Dustin Cabeal, Comic Bastards: "Mike Norton on art anyone? Yeah not hard to figure out that the art is awesome; Norton’s style isn’t 100% his usual as he changes it up to fit in with the Mad Man universe, but it’s still very clearly him. The stark differences in the chapters of the story were great and showed his range as a creator. I don’t know if a lot of other established artists could do what he did with this book and in general he complimented the story very well."
Sam Johnson, Geek Smash: "The somewhat cartoony artwork of Mike Norton and coloring of Allen Passalaqua are strong, and a nice fit for the book–and things are raised a little again towards the end when It Girl hooks up with her Atomics team-mates, Madman’s girlfriend(?) Josephine, and their scientist-of-dubious-morality benefactor Dr. Flem… But if things are going to continue operating with the postmodern-kitschy take on old-fashioned super-hero stylings that it looks as though they will, I’d want a lot more fun and humor (of which there are little) injected from writer Jamie S. Rich; and what’s been established here with the lead character and her world doesn’t offer enough–despite the cliffhanger ending–to make me want to pick up the second issue."
Gambit #1Story by James AsmusArt by Clay Mann, Seth Mann and Rachelle RosenbergPublished by Marvel Comics
David Pepose, Newsarama: "Similar to shows like Burn Notice, Asmus keeps the story going with Remy's confident narration, giving the reader an easy partner to listen to while all the pieces come into play. And the pieces do come together nicely, as Remy resumes his career as a high-powered thief — if you haven't read the previews of this issue, I'd actually suggest not doing so, to keep the pacing and flow of this comic intact. The cool thing about combining superhero physics with the usually covert caper heists is that Asmus is able to ramp up the danger and action anytime he likes, particularly when he drops a Sentinel in the middle of a frenetic melee."

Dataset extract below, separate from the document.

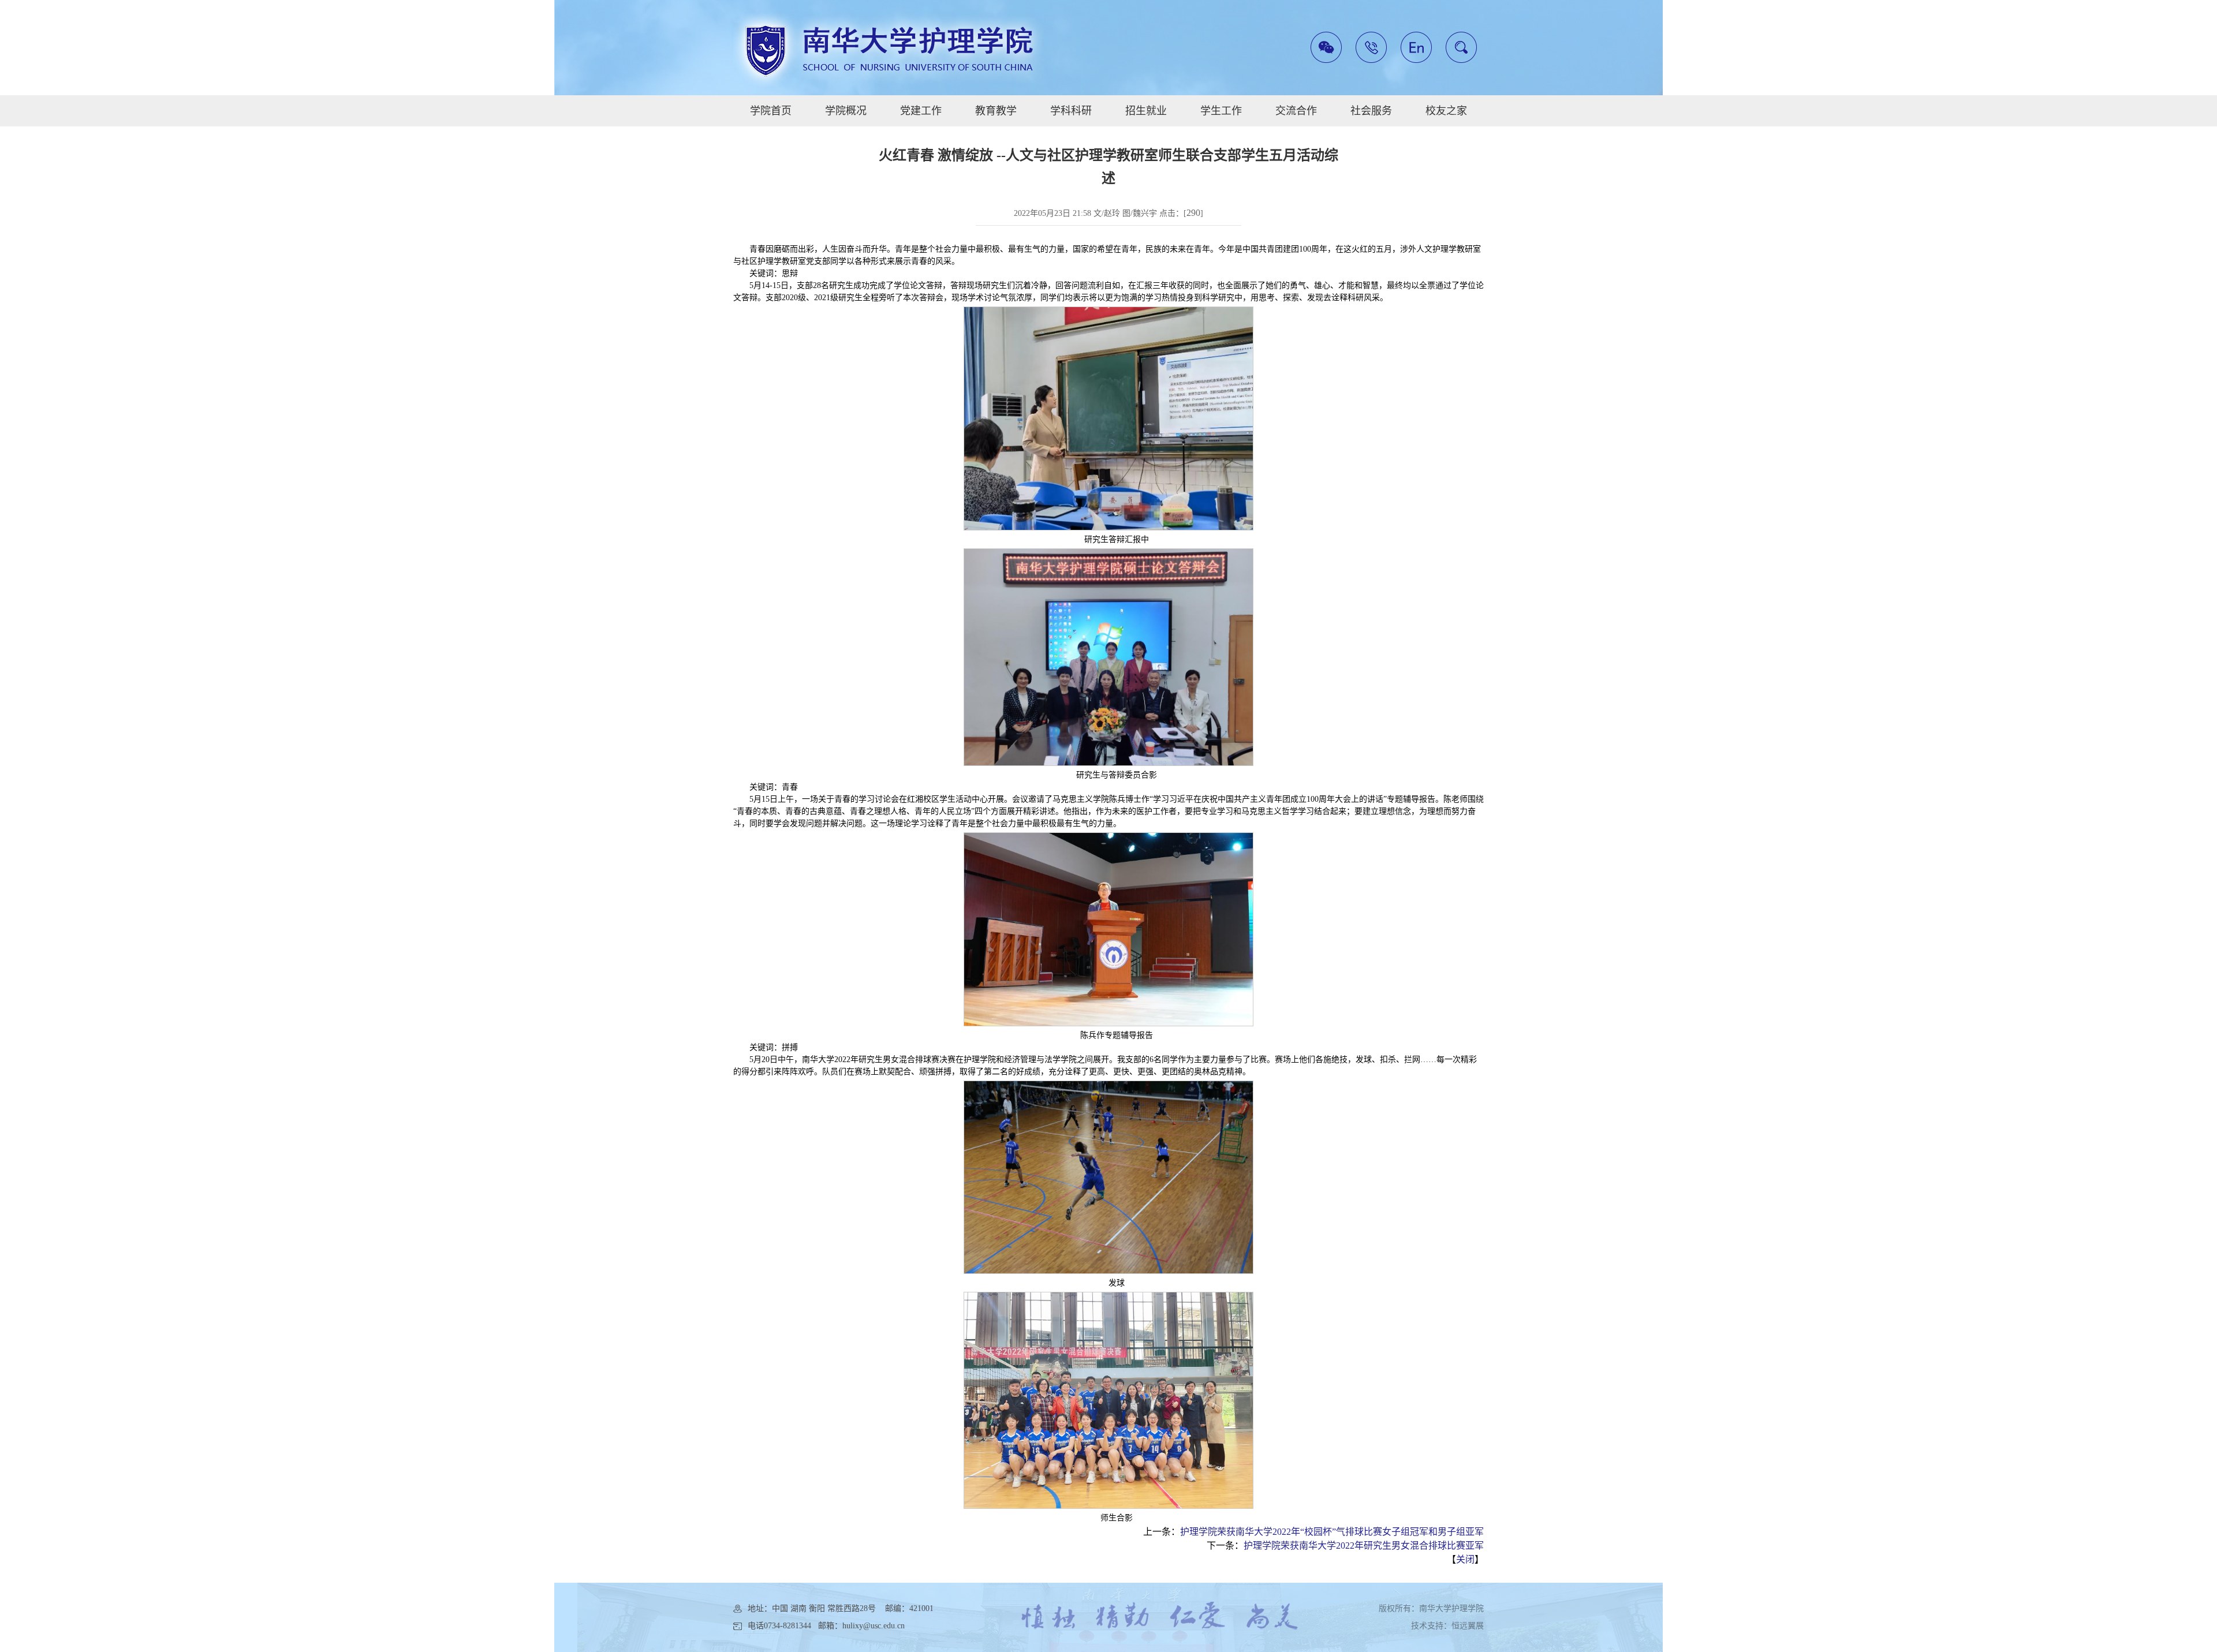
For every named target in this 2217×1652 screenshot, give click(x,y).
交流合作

Kelly Thompson, Comic Book Resources: "It's clear the art team was trying to go for something different here, but it falls incredibly flat and feels particularly ill considered since there's nothing about the style that makes tonal sense for the book anyway. Given that Mann is an artist I always feel excited to find drawing a book I'm reading, this was a huge let down. It's hard to tell how much of this is driven by Mann (whose storytelling is still pretty on point and whose figures are nice on the whole) and how much is the fault of his inker and colorist (Seth Mann and Rachelle Rosenberg, respectively), but I'm not sure it matters. This was obviously a deliberate decision that comes off as a huge misfire, both for the book and for the artists involved."